Examine each line of the data. Copy those that contain the string "agent".

___ Exercise data ___

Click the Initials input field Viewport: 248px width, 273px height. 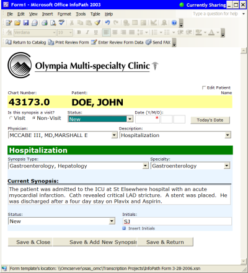coord(177,222)
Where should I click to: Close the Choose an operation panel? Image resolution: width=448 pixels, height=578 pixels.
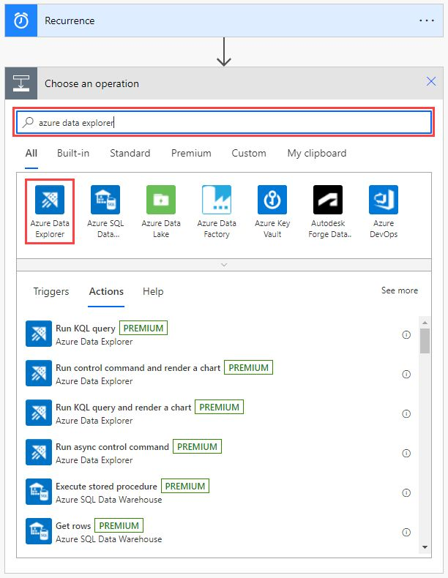point(431,83)
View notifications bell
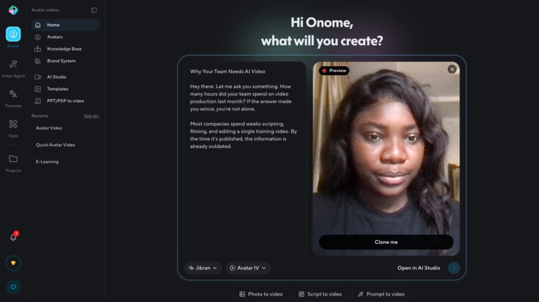The image size is (539, 302). click(x=13, y=237)
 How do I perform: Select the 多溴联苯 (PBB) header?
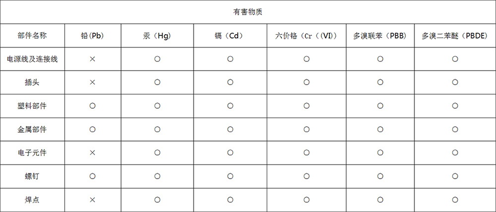point(380,36)

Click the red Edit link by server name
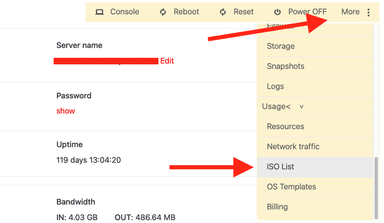(167, 61)
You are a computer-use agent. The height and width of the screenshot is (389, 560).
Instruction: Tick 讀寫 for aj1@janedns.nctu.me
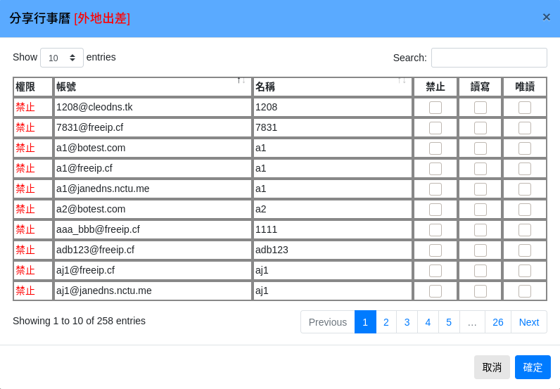coord(481,291)
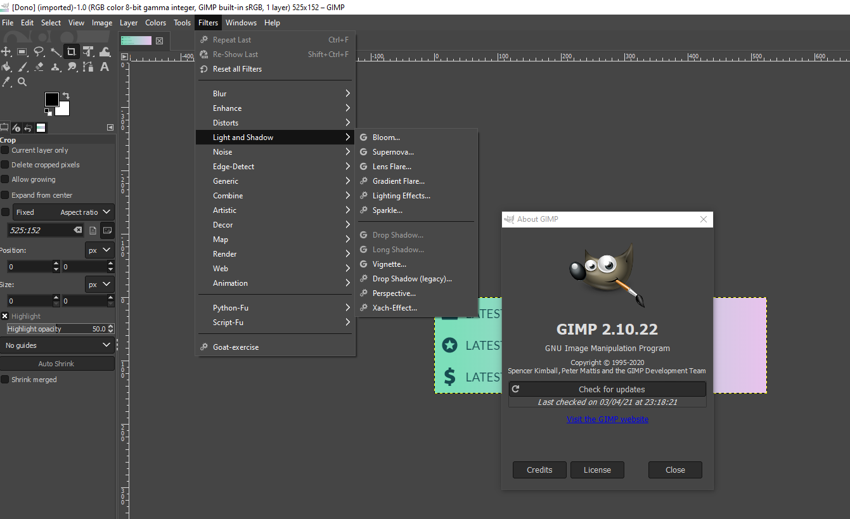The width and height of the screenshot is (850, 519).
Task: Activate the Fuzzy Select magic wand
Action: tap(55, 52)
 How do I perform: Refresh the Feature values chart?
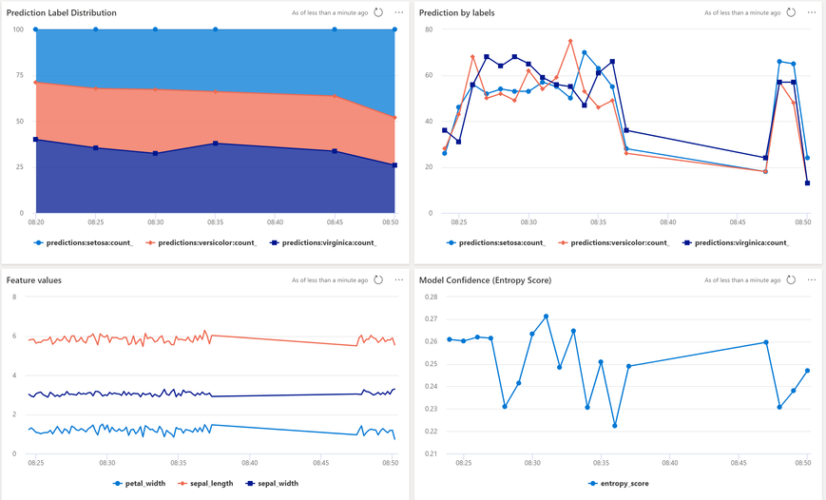coord(378,280)
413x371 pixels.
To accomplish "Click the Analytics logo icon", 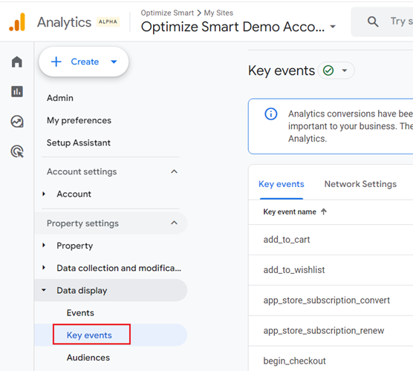I will point(17,22).
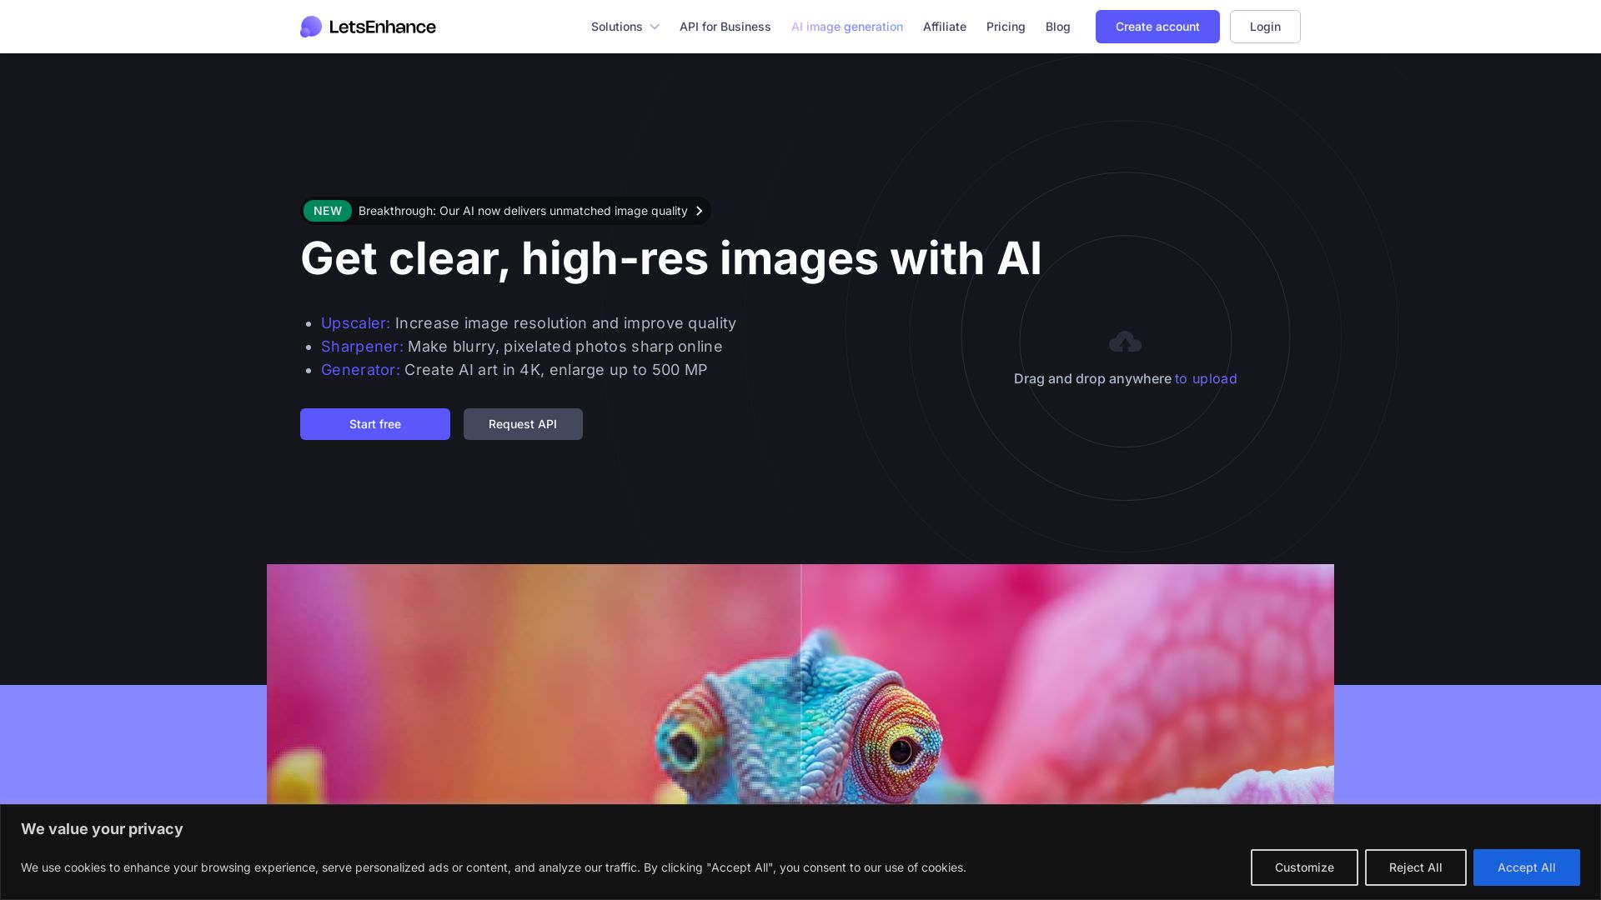
Task: Click the Login button
Action: coord(1265,27)
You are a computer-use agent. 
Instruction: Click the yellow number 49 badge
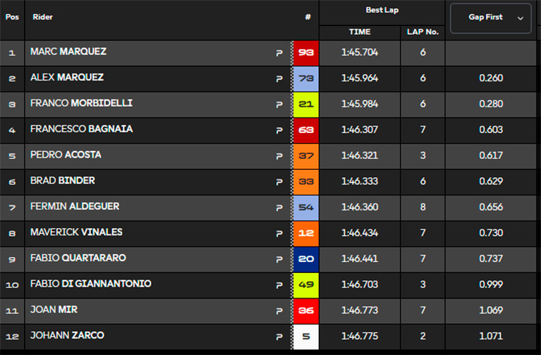coord(306,285)
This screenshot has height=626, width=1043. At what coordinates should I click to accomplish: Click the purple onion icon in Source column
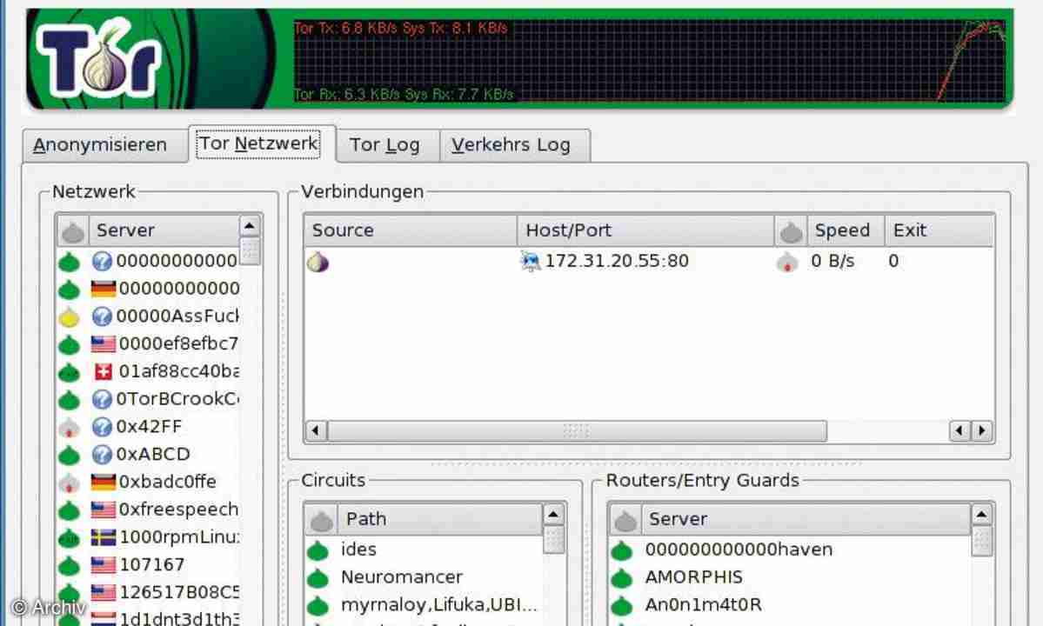pyautogui.click(x=318, y=261)
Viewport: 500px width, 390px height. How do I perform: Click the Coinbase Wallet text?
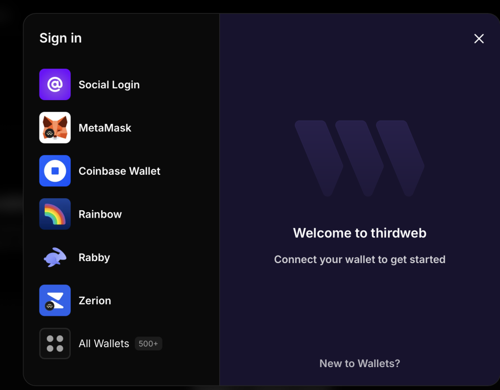(119, 171)
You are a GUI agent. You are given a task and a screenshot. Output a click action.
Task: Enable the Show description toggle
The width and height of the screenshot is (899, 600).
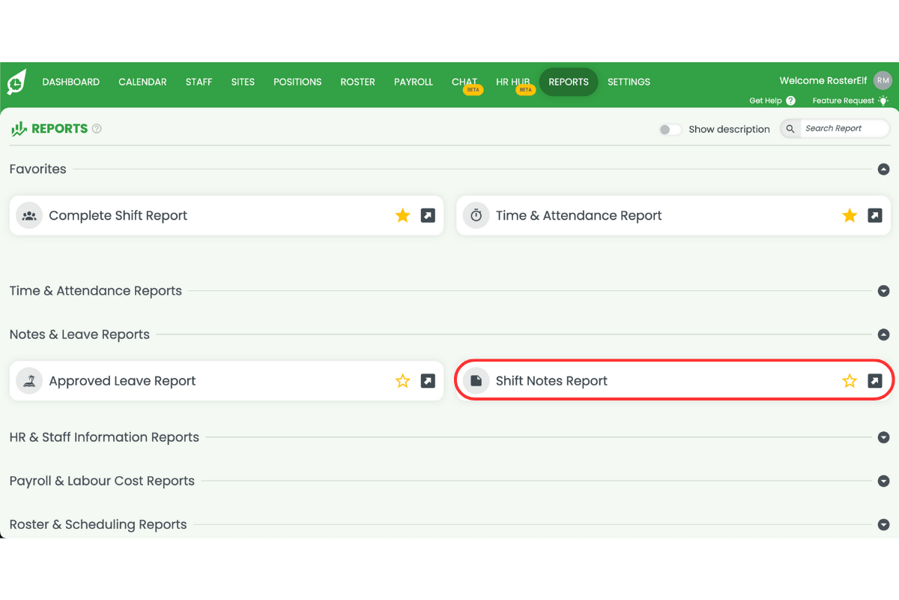point(669,129)
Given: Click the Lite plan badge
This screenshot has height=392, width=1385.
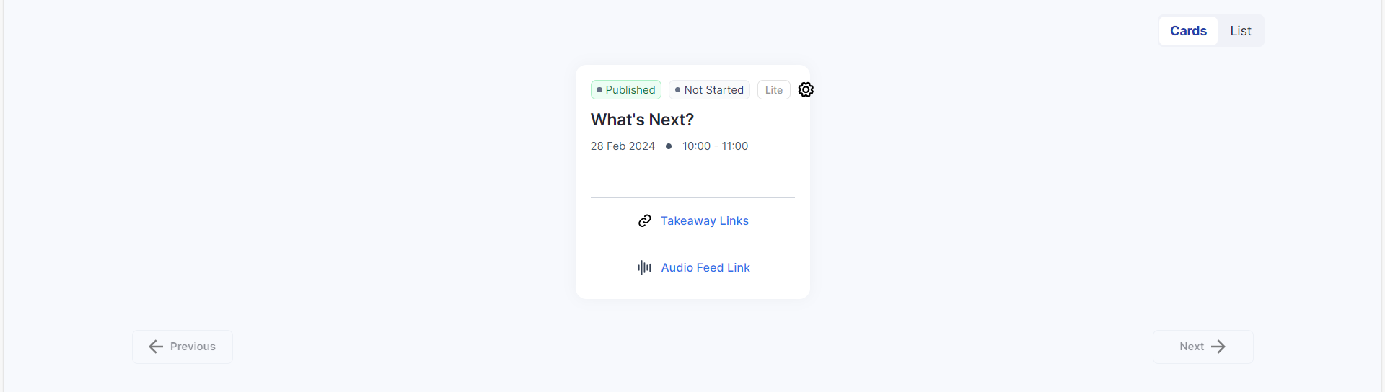Looking at the screenshot, I should [773, 90].
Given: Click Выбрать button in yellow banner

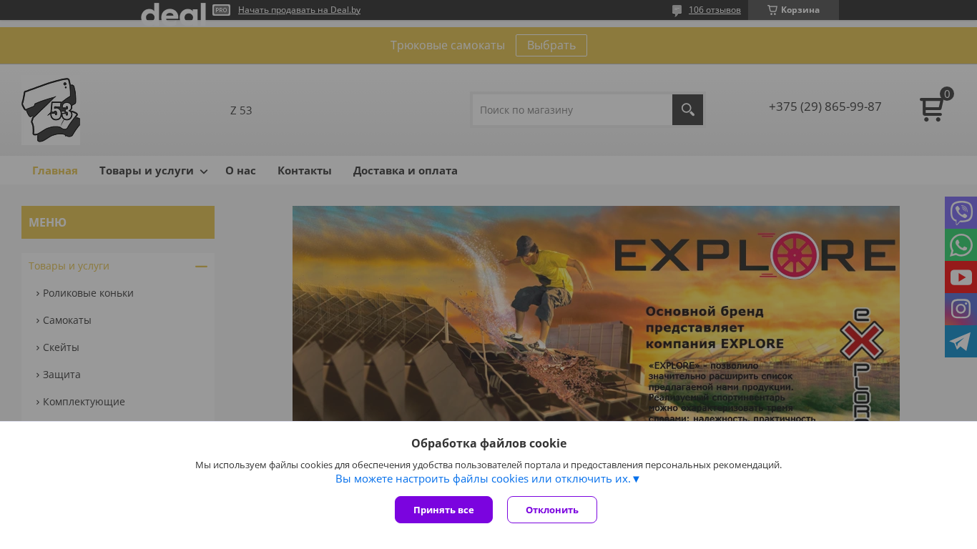Looking at the screenshot, I should tap(551, 45).
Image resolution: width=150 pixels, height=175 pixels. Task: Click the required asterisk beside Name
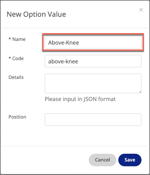(10, 39)
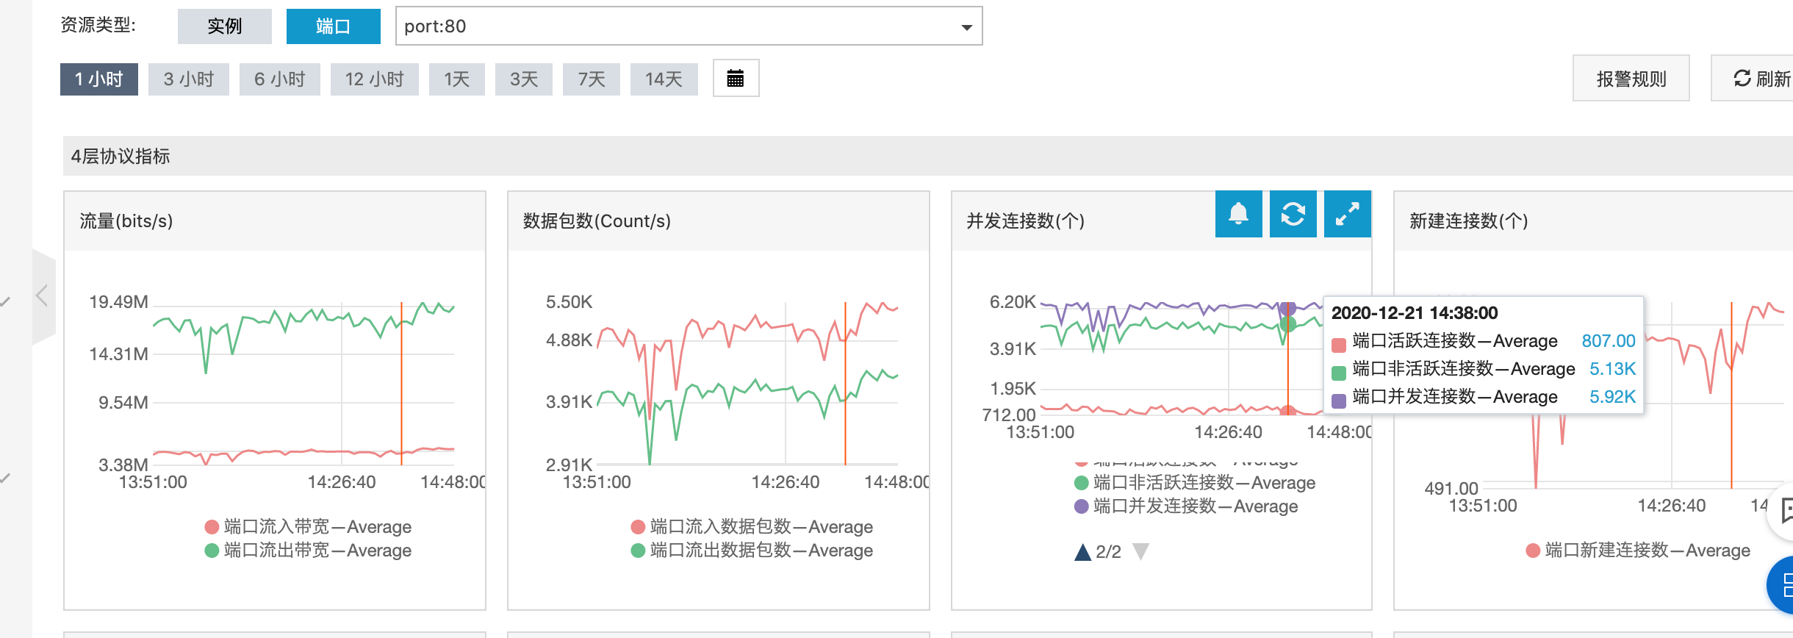Go to previous legend page arrow
This screenshot has width=1793, height=638.
(1082, 552)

___

▶ _Response_:
You are a computer-use agent. The height and width of the screenshot is (389, 560).
You are a computer-use agent. 
You are a GUI agent. You are given a task and a screenshot. Output a click action.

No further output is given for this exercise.